To the delight of elementary school children and college frat boys everywhere, pizza can officially be considered a valid part of an everyday diet.

Congress declared pizza – or, more specifically, the tomato paste on pizza – a vegetable this past Monday, after it finalized a version of a spending bill that would reverse the Agriculture Department’s proposal of healthier school lunches.

Potatoes (read: french fries) were also on the edge of extinction in the Agriculture Department’s proposition for school lunches that would ultimately limit sodium intake and push children to consume more whole grains and actual vegetables.

Thank goodness for the Republicans on the House Appropriations Committee, who saw error in the Agriculture Department’s plan of keeping children healthy.

While money is at the center of this school lunch fiasco (Republicans want to “prevent overly burdensome and costly regulations”), another driving force is the fear of government becoming too powerful.
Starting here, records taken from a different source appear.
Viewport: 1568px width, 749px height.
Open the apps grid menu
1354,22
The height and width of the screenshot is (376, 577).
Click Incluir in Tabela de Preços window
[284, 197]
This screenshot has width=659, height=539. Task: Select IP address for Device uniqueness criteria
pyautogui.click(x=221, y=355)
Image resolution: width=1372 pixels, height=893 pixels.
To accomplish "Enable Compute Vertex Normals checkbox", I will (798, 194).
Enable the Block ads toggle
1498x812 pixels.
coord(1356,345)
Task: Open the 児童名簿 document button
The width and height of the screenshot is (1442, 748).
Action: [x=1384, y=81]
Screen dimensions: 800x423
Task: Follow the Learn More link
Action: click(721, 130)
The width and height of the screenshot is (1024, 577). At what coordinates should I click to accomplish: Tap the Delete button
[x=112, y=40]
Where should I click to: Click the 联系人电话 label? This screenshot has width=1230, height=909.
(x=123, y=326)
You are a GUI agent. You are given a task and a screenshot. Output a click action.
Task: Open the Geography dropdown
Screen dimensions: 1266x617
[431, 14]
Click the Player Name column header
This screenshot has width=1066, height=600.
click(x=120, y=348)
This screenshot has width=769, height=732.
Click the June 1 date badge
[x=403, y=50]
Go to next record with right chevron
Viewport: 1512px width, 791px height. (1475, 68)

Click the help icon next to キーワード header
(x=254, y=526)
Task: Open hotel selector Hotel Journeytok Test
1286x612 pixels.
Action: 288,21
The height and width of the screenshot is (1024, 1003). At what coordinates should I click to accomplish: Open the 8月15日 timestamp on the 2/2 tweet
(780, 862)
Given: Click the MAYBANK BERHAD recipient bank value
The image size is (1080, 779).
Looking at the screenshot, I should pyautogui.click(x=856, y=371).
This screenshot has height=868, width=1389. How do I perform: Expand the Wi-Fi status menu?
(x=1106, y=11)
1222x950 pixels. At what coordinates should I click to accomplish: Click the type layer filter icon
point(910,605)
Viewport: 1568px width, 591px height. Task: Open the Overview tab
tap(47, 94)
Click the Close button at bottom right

Conservative thought behind the regulation of school lunches finds fault with the government telling children what to eat.

Hey, here’s a thought: maybe if parents weren’t so quick to buy their kids a Happy Meal for dinner, then the government wouldn’t be so tempted to improve the nutritional quality of school lunches.

Luckily, as college-aged students, you can think for yourselves. Ditch the pizza and french fries in the dining hall and opt for some healthier options.

Here are some of the healthiest vegetables you can find, according to Incorporating these highly nutritious foods into your diet is the first step to a healthier you.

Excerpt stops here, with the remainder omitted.